====== Text provided ======

Vasant was coming for 3 weeks to Bangalore in hope of interviewing a few frenzied candidates eagerly waiting for this “American”. It was his desire to re-live the konkan trip we had 5 yrs ago (during the monsoon of 2005). This desire made us plan for this bike trip of konkan.
During our previous konkan trip, we had felt the pinch of not able to cover many places in the limited time we had. Places were abundant but accessibility was sparse. Still, we had covered Ratnagiri, Ganapatiphule, Guhagar, Chiplun, Dapoli, Hedvi beach, Harnai beach, Raigad, Lonavala(lohgad, visapur fort, Bedse and Karle caves), Alibaug, Kolhapur and many smaller places enroute. Having that in mind, we decided to try bikes this time. Plan was to ship our bikes on train and cover konkan as much as possible in 4 days.
8 men (myself, vasanth, ganesh, nagendra, raghu with his pulsar, naveen a.k.a kaat with his bullet, Vivekananda alias bigman with his cbz and shiva with his pulsar) and 4 machines, with 4 districts of Maharashtra (Kolhapur, ratnagiri, raigad and Satara) as their target set off on 17th feb.
This was the route planned:
18th...Kolhapur-panhala (fort)-Ratnagiri-total distance 132kms
19th..Marleshwar (shiva temple in a cave)-sangameshwar-ganapati pule-Parashuram temple-Dapoli -total distance 160kms
20th..Suvarnadurg (sea fort)-Jaigad -Panhalekaji caves and Unhavare hot spring ( all this is in and around Dapoli itself and will consume a day) optionally Diveagar(better beach than ganapati pule 40kms from Dapoli)-Janjira fort(sea fort 12kms from Diveagar)
21st (if diveagar then Raigad)-Mahabaleshwar else add panchagani-Karad total distance arund 130kms
22nd...Karad to kolhapur(Mahalaxmi temple) board the train- last day only 55kms.
Day 1 :
Task was to ship our bikes on the Rani chennamma express. All bike owners were present at the railway station 3 hrs in advance. Thanks to the corrupt and greedy system, we ended up paying 4k for 4 bikes ((ill)legal charges) + 150Rs per bike for packaging + 500Rs to the Kooli to load our bikes. Intotal 5100Rs for 4 bikes !!!!!!!!
Bikes loaded, we headed towards our coach, after long hrs of chit-chatting, we called it a day.

====== Dataset entries ======

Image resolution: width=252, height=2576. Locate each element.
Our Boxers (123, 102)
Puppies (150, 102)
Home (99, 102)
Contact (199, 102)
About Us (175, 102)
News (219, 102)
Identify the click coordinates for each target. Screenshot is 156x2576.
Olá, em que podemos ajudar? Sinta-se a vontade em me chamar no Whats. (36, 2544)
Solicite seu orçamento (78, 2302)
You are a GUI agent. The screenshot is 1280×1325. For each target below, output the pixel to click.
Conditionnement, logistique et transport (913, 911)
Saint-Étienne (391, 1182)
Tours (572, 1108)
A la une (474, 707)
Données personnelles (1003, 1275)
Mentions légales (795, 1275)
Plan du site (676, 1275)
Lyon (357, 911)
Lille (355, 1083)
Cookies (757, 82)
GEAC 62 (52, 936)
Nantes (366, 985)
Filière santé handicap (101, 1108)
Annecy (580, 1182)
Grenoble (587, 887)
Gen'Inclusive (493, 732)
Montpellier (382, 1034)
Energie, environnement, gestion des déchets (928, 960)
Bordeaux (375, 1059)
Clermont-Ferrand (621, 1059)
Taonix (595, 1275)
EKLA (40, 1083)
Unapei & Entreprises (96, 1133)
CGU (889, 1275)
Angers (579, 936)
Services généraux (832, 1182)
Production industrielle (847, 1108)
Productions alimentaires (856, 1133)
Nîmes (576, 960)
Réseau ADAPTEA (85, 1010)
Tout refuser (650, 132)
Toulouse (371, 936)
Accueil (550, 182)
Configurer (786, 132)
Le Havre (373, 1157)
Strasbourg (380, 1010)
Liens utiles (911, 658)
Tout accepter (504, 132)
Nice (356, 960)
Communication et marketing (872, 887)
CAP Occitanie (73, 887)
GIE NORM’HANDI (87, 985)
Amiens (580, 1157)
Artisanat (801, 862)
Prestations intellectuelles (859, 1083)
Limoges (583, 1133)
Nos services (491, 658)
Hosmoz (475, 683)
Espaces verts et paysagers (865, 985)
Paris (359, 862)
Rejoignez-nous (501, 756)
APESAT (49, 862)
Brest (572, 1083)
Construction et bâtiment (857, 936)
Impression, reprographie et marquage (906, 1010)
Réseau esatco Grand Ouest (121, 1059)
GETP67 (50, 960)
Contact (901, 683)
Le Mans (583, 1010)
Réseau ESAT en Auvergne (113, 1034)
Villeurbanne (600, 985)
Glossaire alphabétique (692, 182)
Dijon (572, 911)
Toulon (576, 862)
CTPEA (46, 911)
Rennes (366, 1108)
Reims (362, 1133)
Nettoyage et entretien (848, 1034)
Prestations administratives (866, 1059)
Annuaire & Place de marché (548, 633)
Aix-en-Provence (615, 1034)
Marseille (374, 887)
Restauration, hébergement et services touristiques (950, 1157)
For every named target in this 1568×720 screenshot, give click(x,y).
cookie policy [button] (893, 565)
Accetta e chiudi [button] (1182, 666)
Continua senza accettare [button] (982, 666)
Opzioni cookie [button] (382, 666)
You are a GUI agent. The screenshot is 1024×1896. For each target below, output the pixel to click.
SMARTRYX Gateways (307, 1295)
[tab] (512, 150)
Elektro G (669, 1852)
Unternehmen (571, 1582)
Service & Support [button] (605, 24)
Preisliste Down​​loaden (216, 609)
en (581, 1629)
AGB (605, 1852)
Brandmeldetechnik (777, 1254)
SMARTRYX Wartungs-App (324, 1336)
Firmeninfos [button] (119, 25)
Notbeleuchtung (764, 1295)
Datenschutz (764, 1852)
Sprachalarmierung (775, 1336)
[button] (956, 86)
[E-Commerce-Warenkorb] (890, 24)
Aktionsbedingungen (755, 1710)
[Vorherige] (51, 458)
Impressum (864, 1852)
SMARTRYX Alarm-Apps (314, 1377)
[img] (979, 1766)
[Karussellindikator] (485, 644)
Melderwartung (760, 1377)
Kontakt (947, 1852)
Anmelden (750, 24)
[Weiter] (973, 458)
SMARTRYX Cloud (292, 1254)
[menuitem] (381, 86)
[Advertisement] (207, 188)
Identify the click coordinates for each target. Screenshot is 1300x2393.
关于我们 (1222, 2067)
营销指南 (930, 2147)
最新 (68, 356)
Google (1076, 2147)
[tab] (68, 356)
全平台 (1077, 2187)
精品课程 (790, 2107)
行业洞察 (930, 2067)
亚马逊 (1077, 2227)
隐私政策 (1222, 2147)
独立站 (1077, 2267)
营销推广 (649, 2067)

======

* Tasks to carry out:
1 - Can you reproduce a passage from the Konkan bike trip text word for word, beginning at the words "8 men (myself, vasanth, ganesh, nagendra, raghu" and stopping after the words "12kms from Diveagar)"?
2 - What comes next in the account of the Konkan bike trip? Continue it from the last sentence shown.

* Answers for the tasks:
1 -
8 men (myself, vasanth, ganesh, nagendra, raghu with his pulsar, naveen a.k.a kaat with his bullet, Vivekananda alias bigman with his cbz and shiva with his pulsar) and 4 machines, with 4 districts of Maharashtra (Kolhapur, ratnagiri, raigad and Satara) as their target set off on 17th feb.
This was the route planned:
18th...Kolhapur-panhala (fort)-Ratnagiri-total distance 132kms
19th..Marleshwar (shiva temple in a cave)-sangameshwar-ganapati pule-Parashuram temple-Dapoli -total distance 160kms
20th..Suvarnadurg (sea fort)-Jaigad -Panhalekaji caves and Unhavare hot spring ( all this is in and around Dapoli itself and will consume a day) optionally Diveagar(better beach than ganapati pule 40kms from Dapoli)-Janjira fort(sea fort 12kms from Diveagar)

2 -
Train reached Kolhapur on time (1:40pm). To our surprise, we didn’t have to pay a single penny to get back our bikes. In comparison to
Panhala fort is said to be the largest among the Deccan forts. The fort has a well-sculptured life-like idol of Baji Prabhu Deshpande, in war-pose, erected in honour of his sacrifice during the conquest of Panhala from Adil Shahis.
Our guide showed us the teen darwaza, ambar-wadi, huge granaries, Konkani-darwaza and many more places like temples and palaces. We were all done by 6 and started our journey towards Ratnagiri. It was on this stretch that we had the first experience of the curves of Konkan. Steep curves, well-laid roads, well-behaved traffic; what more can a biker ask for? Kms passed by smoothly until we were just 20kms away from Ratnagiri. The massive bullet driven by Ganesh gave up in the middle of nowhere with a broken chain. While Shiva, Raghu and Naveen went ahead to look out for help, it was time to experiment with SLRs for Vasant and myself.
It was late night (around 11) by the time we loaded the bullet in a lugguage-auto and transported it to the outskirts of Ratnagiri where some help could be available early morning next day. Had dinner at an about to close dhaba and retired for the day in a lodge nearby.
Since we had time till the garages got opened, we decided to visit the bhagavati fort in the meantime. With one bike down, we were 8 on 3 bikes, driving on a foggy morning, to a sea-fort around 4kms from the city. With green grass all around, it looked as if we were driving through a golf course.
We quickly looked around the place without wasting much time as the bullet repair was still pending. Had breakfast, rushed to our rooms. While others got ready, I was the chosen one to push the monster upto the service station along with Naveen.
It was past 11 by the time we left from Ratnagiri to the next spot on our list, Marleshwar. It was a nice 1-1.5 hr drive on the winding roads with the majestic sahyadris in backdrop. Marleshwar(a.k.a Kailasa of Sahyadris) is a cave temple dedicated to Lord Shiva with a beautiful waterfall nearby. All the while I was only trying to imagine, how much more beautiful this place would look during the monsoons. It is said that this place will be full of cobras and snakes during monsoon. We found only a small one in-between the rocks nearby. Most of us were tired after the steep climb to the temple. While others decided to relax near the cave; myself, raghu and vasant thought of a better idea to cool ourselves, by standing below the waterfall. It was a fun run on the banks of the stream upto the waterfall and back; it was worth the effort.
Next spot on our list was sangameshwar (about 30 kms from Marleshwar) at the confluence of Sonavi and Shastri rivers. It has 2 age old temples (said to be dating back to the Mahabharata) Karneshwar and Sangameshwar. Karneshwar is very richly carved and somehow reminded me of our own Hoysala architecture.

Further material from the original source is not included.